• How to complete this task
In the records below, find the line that contains "Viewport: 800px width, 507px" and the line that contains "Open the Edit"; write out exactly those two lines and everything between them, without the pictures.

• Input records
:::

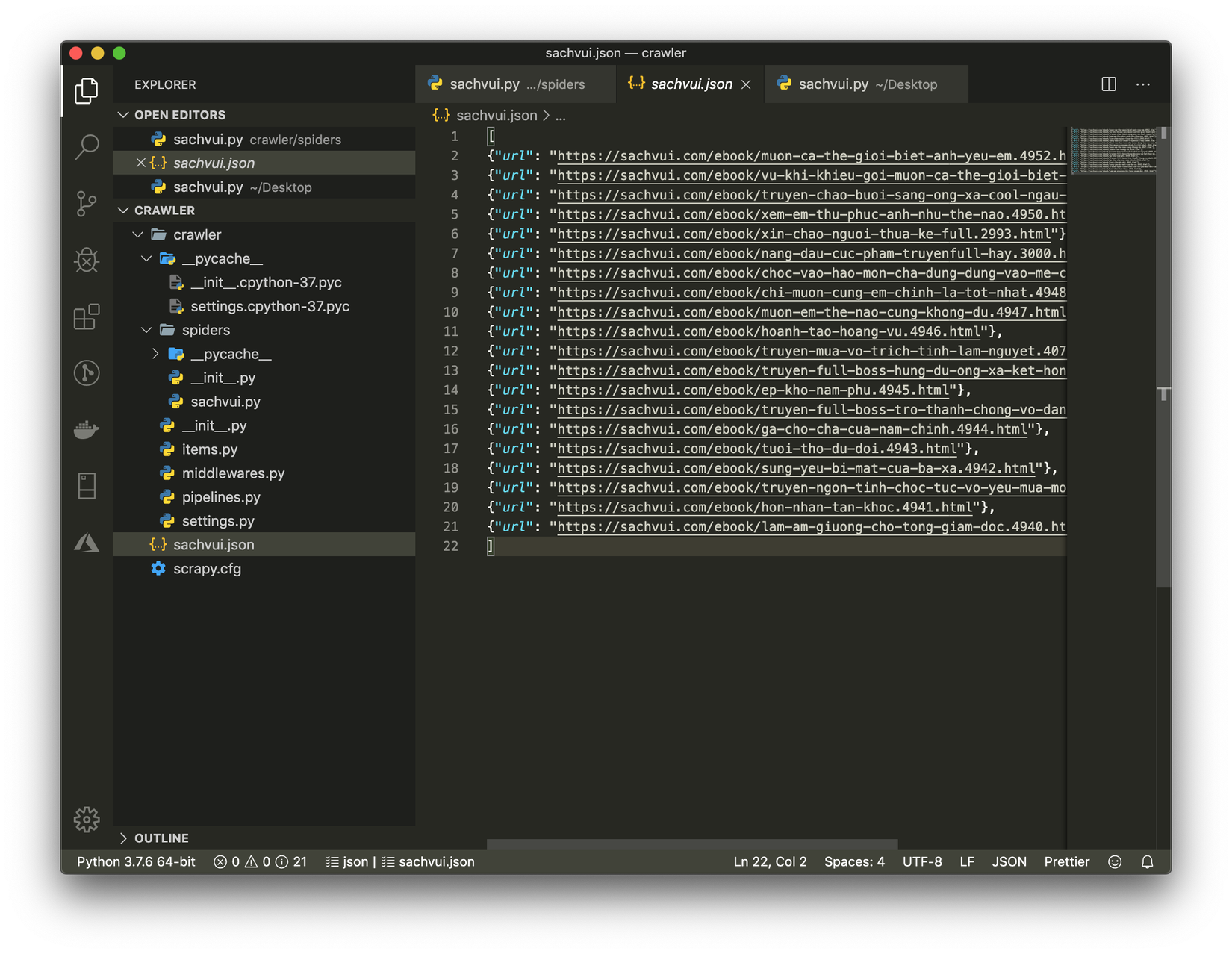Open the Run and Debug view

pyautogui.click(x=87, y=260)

:::

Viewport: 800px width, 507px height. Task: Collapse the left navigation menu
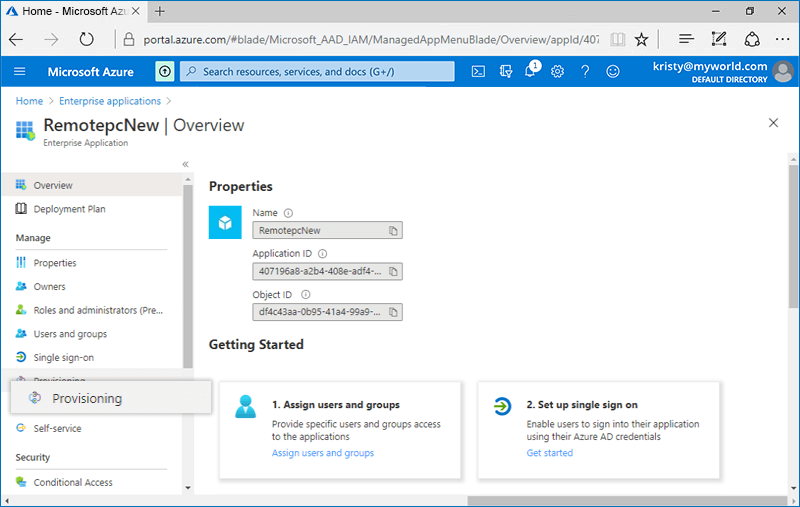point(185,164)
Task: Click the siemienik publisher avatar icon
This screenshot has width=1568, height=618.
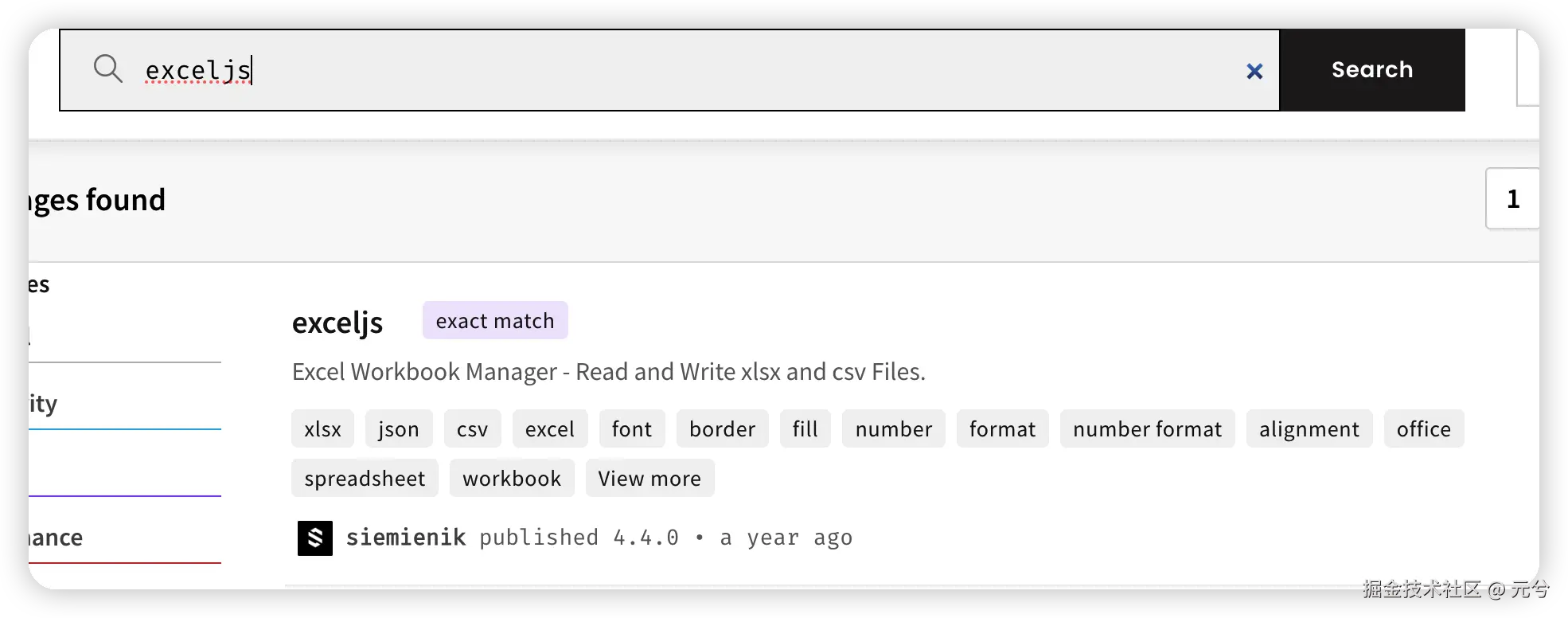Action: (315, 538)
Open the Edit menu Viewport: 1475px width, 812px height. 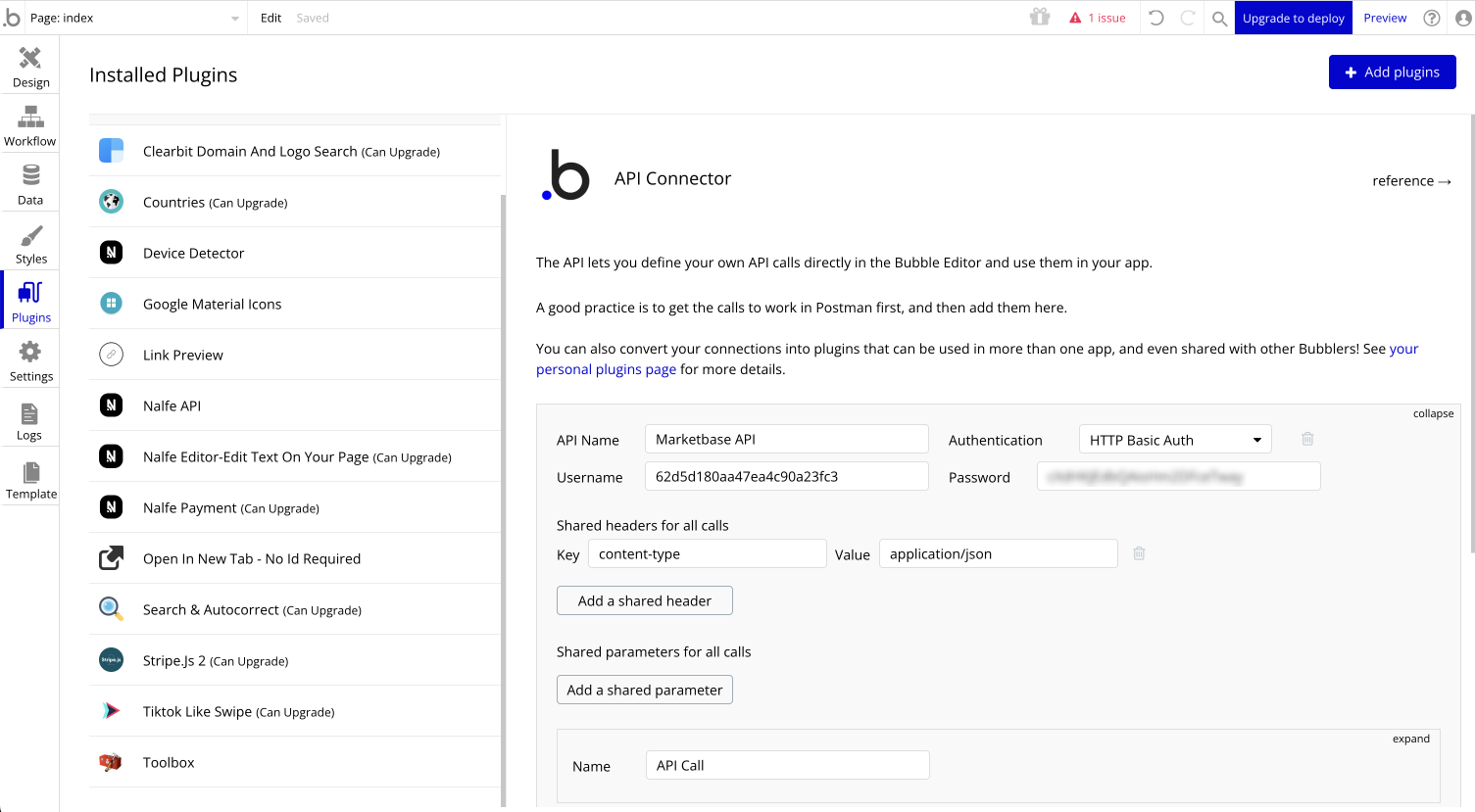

:::

• Answer
Viewport: 800px width, 507px height. Task: Collapse the left navigation menu
point(185,164)
Task: Click the siemienik publisher avatar icon
This screenshot has width=1568, height=618.
Action: (315, 538)
Open the Edit menu Viewport: 1475px width, 812px height. 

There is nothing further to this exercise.